DIRECTIONS
Exactly as written, set down the lines from the top of the entries through the line bearing "http://ods.od.nih.gov/factsheets/zinc.asp#h3 (51, 1526)", with every picture left out.

DATA SUPPLIED
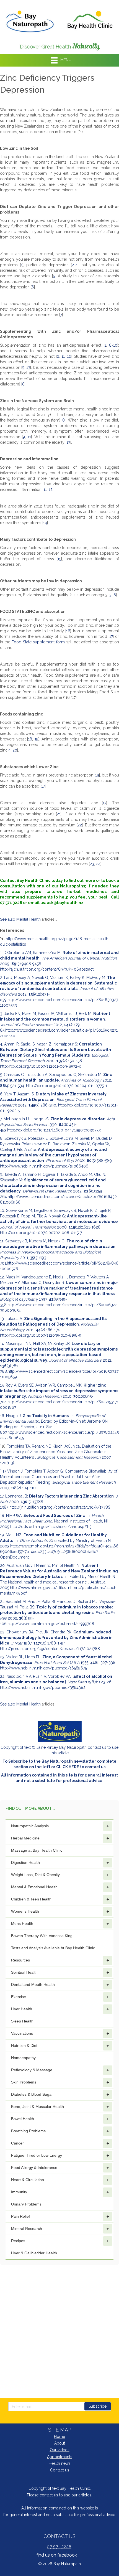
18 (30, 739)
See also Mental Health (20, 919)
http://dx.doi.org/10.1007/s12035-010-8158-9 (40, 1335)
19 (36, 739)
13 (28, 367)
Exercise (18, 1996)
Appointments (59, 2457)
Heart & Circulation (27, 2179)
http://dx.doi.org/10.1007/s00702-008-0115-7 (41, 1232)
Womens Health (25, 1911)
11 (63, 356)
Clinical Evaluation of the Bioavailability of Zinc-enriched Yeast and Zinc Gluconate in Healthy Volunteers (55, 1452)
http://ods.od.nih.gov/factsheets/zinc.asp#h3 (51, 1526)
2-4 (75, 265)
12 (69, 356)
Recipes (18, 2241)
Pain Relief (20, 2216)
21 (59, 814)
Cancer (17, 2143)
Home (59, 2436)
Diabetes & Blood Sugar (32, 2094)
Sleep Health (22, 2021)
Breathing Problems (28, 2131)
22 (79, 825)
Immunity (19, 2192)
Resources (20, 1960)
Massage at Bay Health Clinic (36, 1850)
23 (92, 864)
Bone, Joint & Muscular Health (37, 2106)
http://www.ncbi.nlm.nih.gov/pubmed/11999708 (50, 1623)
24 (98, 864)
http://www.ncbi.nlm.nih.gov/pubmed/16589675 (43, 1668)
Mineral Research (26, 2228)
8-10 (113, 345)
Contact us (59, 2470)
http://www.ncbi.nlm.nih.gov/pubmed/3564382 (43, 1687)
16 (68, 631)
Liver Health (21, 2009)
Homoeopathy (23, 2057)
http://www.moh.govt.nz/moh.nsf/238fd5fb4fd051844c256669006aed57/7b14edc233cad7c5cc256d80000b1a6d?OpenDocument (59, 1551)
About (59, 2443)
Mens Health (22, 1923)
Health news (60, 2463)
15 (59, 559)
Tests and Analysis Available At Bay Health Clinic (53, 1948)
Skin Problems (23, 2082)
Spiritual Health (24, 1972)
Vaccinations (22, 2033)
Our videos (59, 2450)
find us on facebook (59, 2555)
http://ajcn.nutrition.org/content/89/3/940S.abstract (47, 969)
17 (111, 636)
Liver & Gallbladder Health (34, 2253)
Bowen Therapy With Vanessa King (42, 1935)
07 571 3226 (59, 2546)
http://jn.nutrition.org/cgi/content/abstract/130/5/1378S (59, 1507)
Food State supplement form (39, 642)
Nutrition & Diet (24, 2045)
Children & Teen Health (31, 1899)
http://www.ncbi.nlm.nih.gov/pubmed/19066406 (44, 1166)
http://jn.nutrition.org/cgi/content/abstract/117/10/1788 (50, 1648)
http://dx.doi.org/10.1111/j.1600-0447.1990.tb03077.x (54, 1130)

ANSWER TO THIS TASK
18 (30, 739)
See also Mental Health (20, 919)
http://dx.doi.org/10.1007/s12035-010-8158-9 (40, 1335)
19 (36, 739)
13 (28, 367)
Exercise (18, 1996)
Appointments (59, 2457)
Heart & Circulation (27, 2179)
http://dx.doi.org/10.1007/s00702-008-0115-7 (41, 1232)
Womens Health (25, 1911)
11 (63, 356)
Clinical Evaluation of the Bioavailability of Zinc-enriched Yeast and Zinc Gluconate in Healthy Volunteers (55, 1452)
http://ods.od.nih.gov/factsheets/zinc.asp#h3 (51, 1526)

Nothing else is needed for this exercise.